Le fait d’attribuer un montant moindre aux agents percevant les plus bas salaires est en absolue contradiction avec les valeurs que nous défendons, et nous analysons cette démarche comme une nouvelle illustration du mépris porté au travail de chacun et l’ignorance de notre ministère sur ce qu’est un salaire et ce à quoi il sert.
Outre l’attribution d’un montant moindre suivant la catégorie A, B ou C, les reliquats ont été attribués après « consultation du supérieur hiérarchique » et « en fonction de la manière de servir », c’est-à-dire remis au pouvoir discrétionnaire de la hiérarchie au nom de l’alibi méritocratique.
Citron pressé…
« Manière de servir » et « supérieur hiérarchique » sont les deux notions traitées par notre bilan.
La réforme de l’Inspection du travail a permis à notre Ministère de nous affecter une sorte de Jiminy Criquet, nous rappelant régulièrement les priorités de notre Ministère, les bienfaits de WIK’IT, ou encore l’intérêt des actions collectives.

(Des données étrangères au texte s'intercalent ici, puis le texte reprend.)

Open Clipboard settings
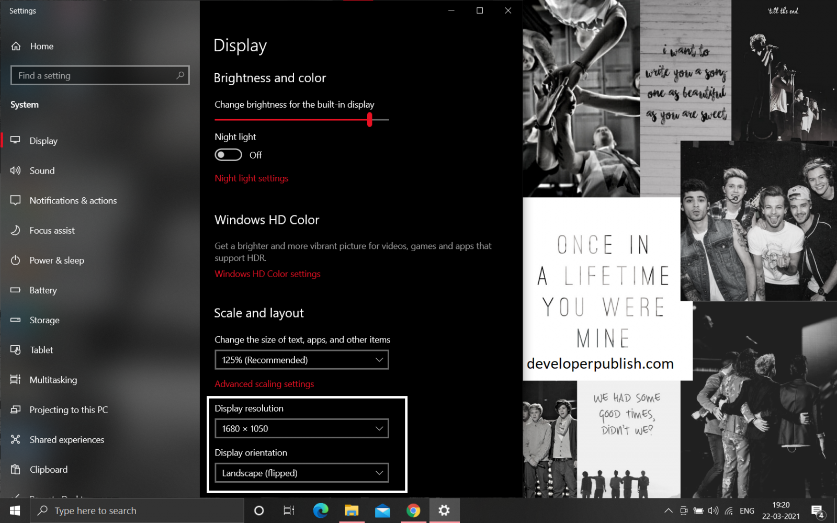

Nous n’idéalisons pas l’ancienne organisation de l’inspection du travail, dans laquelle l’esprit de petit chef d’inspecteurs zélés pouvait éventuellement s’exprimer à loisir chez certains. Néanmoins, cette nouvelle organisation permet un contrôle accru des agents notamment parce que les RUC consacrent une part non-négligeable de leur temps de travail à relayer les consignes ministérielles et à surveiller l’activité de leurs agents, ne serait-ce que pour alimenter la note de quinzaine, au profit de leur propre promotion ; nous ne parlons pas du contrôle accru des courriers entrants et sortants. A cet égard on voit fleurir des notes de service imposant de faire transiter un nombre toujours plus grand de documents par les RUCS.
La pression de la hiérarchie ne se limite pas forcément aux comportements autoritaires que certains connaissent, elle prend des formes plus insidieuses et culpabilisantes qui atteignent chaque agent, investi dans ses missions, ayant le souci de bien faire.

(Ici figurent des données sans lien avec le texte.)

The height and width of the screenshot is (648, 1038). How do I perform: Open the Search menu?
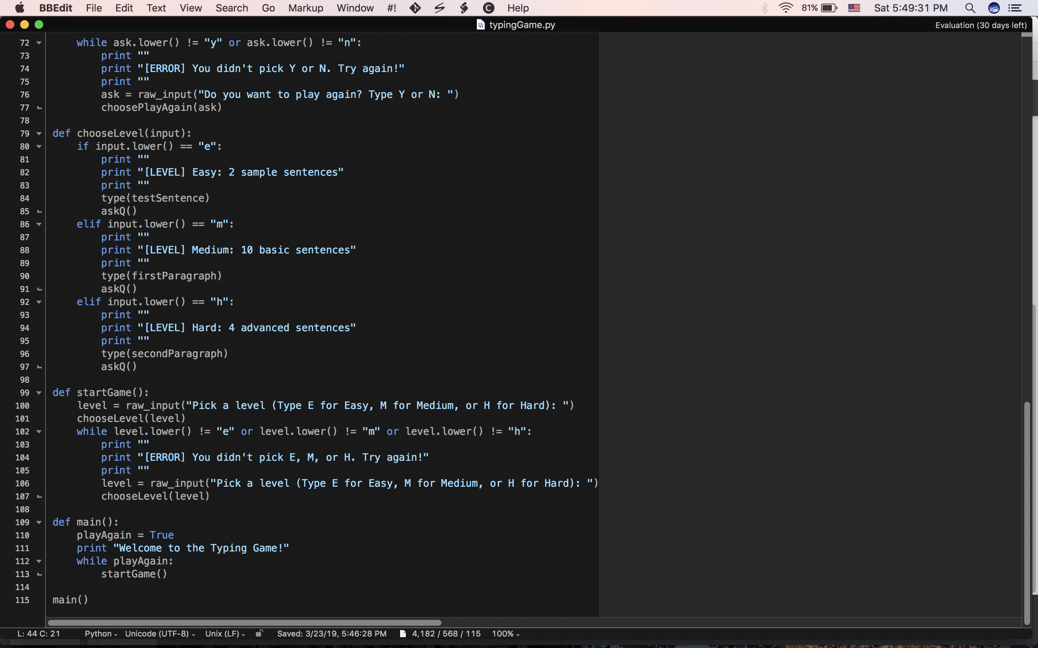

Elle se manifeste par le rappel constant des priorités ministérielles (chutes de hauteur, amiante et prestation de service internationale, etc.) à quoi il faut éventuellement rajouter les priorités régionales et/ou locales. Ceci tout en rappelant que nous devons assurer nos missions de service public, sans pour autant en définir et/ou en défendre le contenu.
Cette pression hiérarchique, c’est aussi celle qui disqualifie les contrôleurs du travail, en leur supprimant de fait leur droit à mutation, en proposant des postes vacants aux seuls inspecteurs.

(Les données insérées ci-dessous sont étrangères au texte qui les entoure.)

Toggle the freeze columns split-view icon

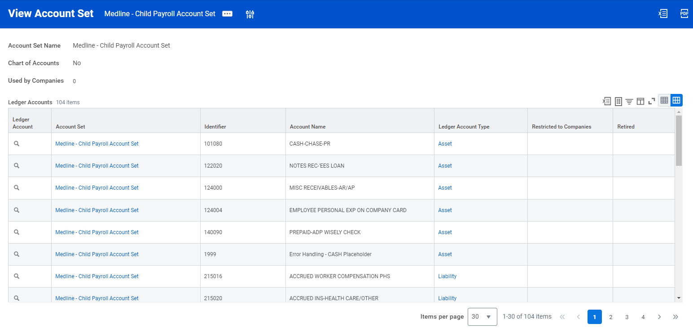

C’est également celle qui demande aux secrétaires, pardon, aux assistants de contrôle, d’assumer un logiciel à l’ergonomie digne d’un casse-tête et, dans un même temps, à se former au droit du travail pour répondre aux sollicitations des usagers.
La pression hiérarchique, c’est aussi celle qui ne prend pas en compte la charge de travail inhérente aux intérims sur les postes vacants, aux suppléances relatives aux décisions concernant la rupture ou le transfert des contrats de salariés protégés, ou la baisse du nombre d’agent de contrôle.
Ces éléments, non exhaustifs ne peuvent, à eux seuls, traduire ce qui engendre notre souffrance au travail, cela serait trop simple !
Dis-moi quelles sont tes priorités je te dirai qui tu es…
Aujourd’hui, les agents du système de l’inspection du travail, tels qu’aime les nommer notre Ministère, ressentent la rupture qui s’opère entre les choix politiques et idéologiques de la « politique travail » et la réalité du monde du travail.
Les priorités du ministère, si elles peuvent être légitimes sur certains aspects aux yeux des agents (préservation des conditions de travail, garanties minimales pour les salariés détachés) se fondent d’abord sur des considérations économiques et concurrentielles.
Elles font primer les considérations économiques parce que le souci du Ministère du travail est d’abord de limiter les coûts financiers des dégâts de l’amiante ou de certains accidents du travail (chute de hauteur).
Elles relèvent de la logique concurrentielles car les prestations de service internationales peuvent, si elles ne sont pas contrôlées, nuire aux entreprises établies en France.
Elles ont certes leurs légitimités au regard de notre préoccupation qu’est la défense des droits des travailleurs, mais leurs choix, en tant que priorités, est une négation de ce qu’est la relation salariale, parce qu’elles ne légitiment nos interventions que sur le seul terrain revendiqué par le patronat.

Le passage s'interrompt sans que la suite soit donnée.